**Task prompt:**
Please arrange the part of the rows below that opens with the line containing "Given: Open the" and closes with the line containing "Viewport: 535px width, 1086px" as a numbered list. Include both of those lines, and leave out blank lines and pictures.

**Records provided:**
☆ ☆ ☆

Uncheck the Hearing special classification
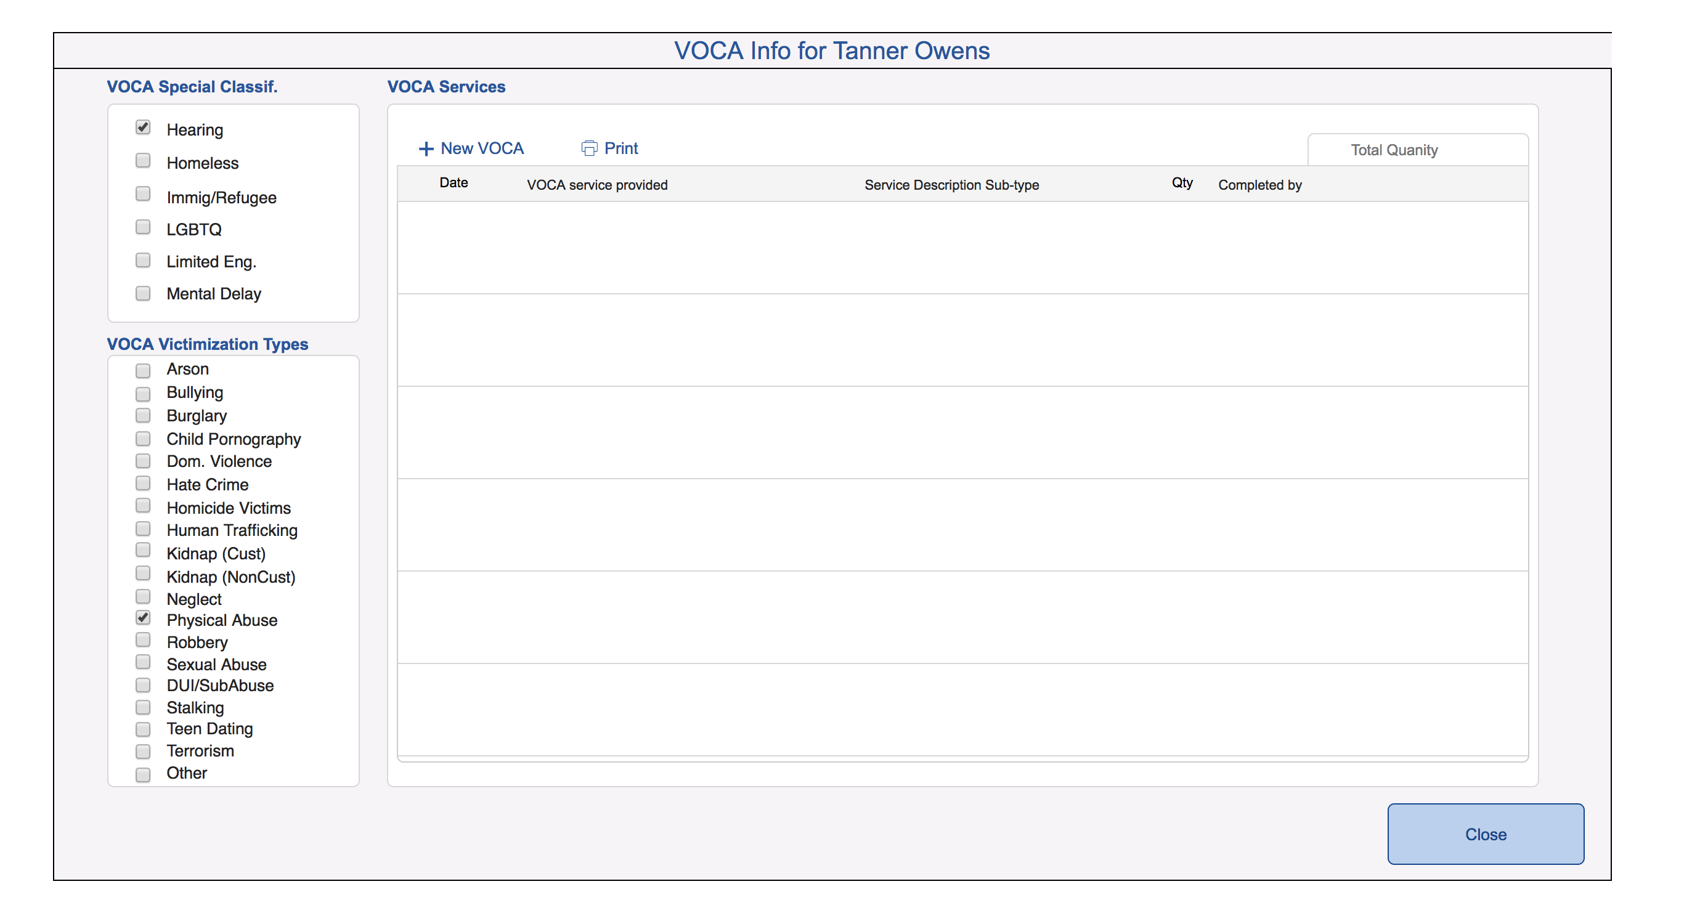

☆ ☆ ☆

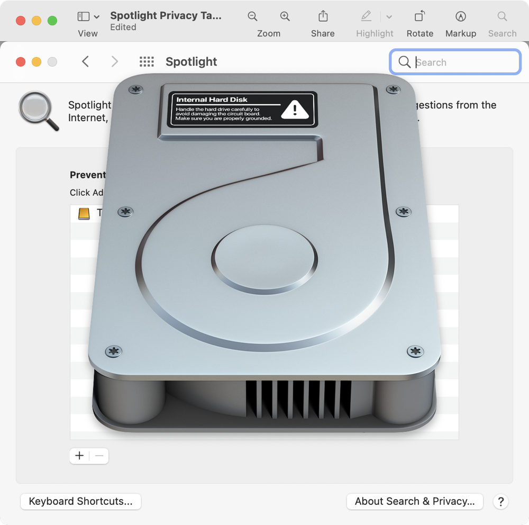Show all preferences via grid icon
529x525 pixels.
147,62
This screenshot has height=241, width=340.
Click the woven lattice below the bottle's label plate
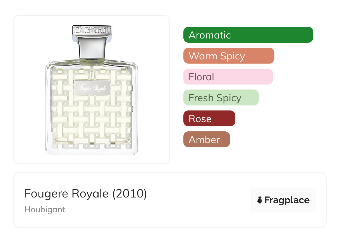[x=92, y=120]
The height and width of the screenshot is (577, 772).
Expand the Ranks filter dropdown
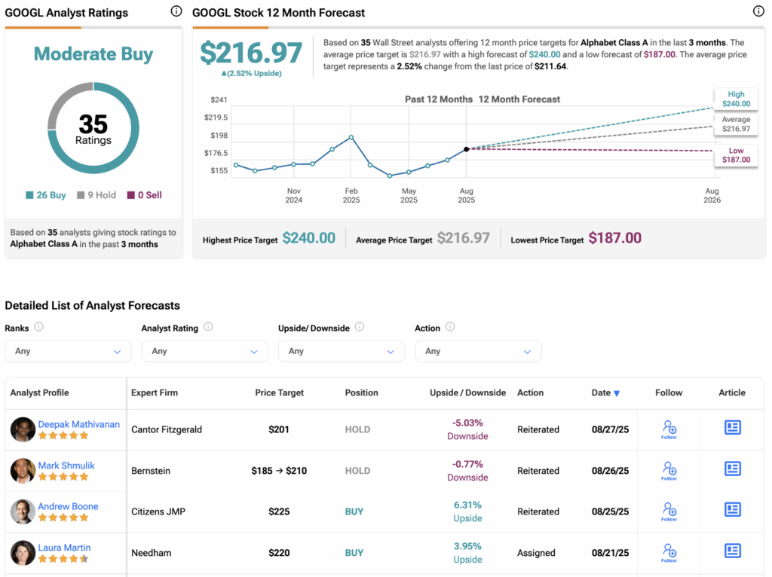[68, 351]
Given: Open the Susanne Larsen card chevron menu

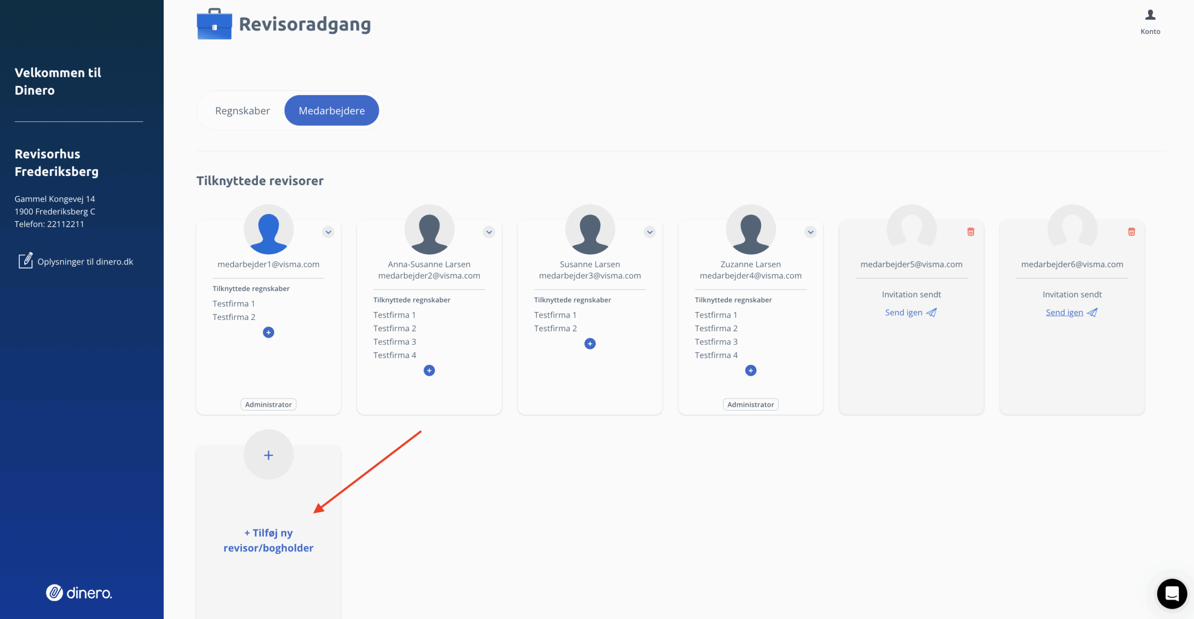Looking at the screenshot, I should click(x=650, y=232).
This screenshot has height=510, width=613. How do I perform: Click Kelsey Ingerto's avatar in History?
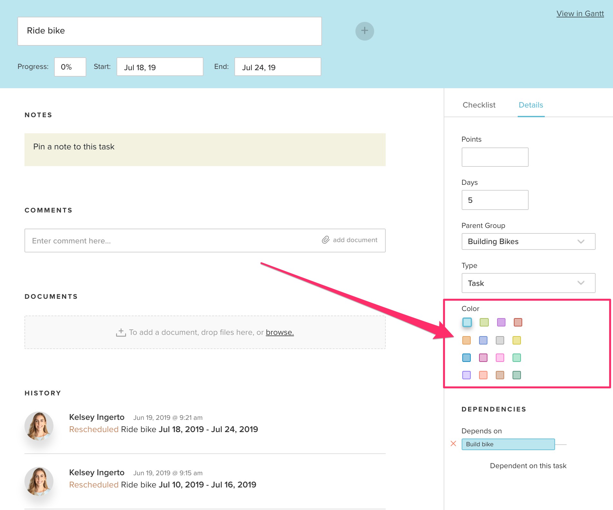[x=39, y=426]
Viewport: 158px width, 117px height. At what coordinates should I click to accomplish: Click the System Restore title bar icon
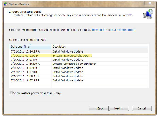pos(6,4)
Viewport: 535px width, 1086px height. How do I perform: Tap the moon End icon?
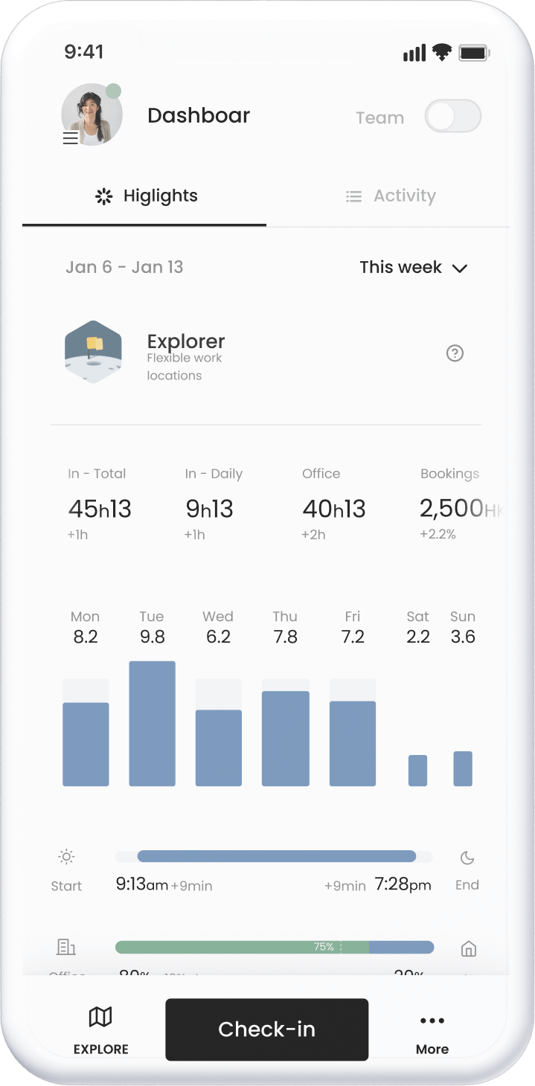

☆ ☆ ☆

**Complete output:**
1. Given: Open the Susanne Larsen card chevron menu
2. Looking at the screenshot, I should click(x=650, y=232).
3. This screenshot has height=510, width=613. How do I perform: Click Kelsey Ingerto's avatar in History?
4. [x=39, y=426]
5. Viewport: 158px width, 117px height. At what coordinates should I click to accomplish: Click the System Restore title bar icon
6. pos(6,4)
7. Viewport: 535px width, 1086px height. How do I perform: Tap the moon End icon?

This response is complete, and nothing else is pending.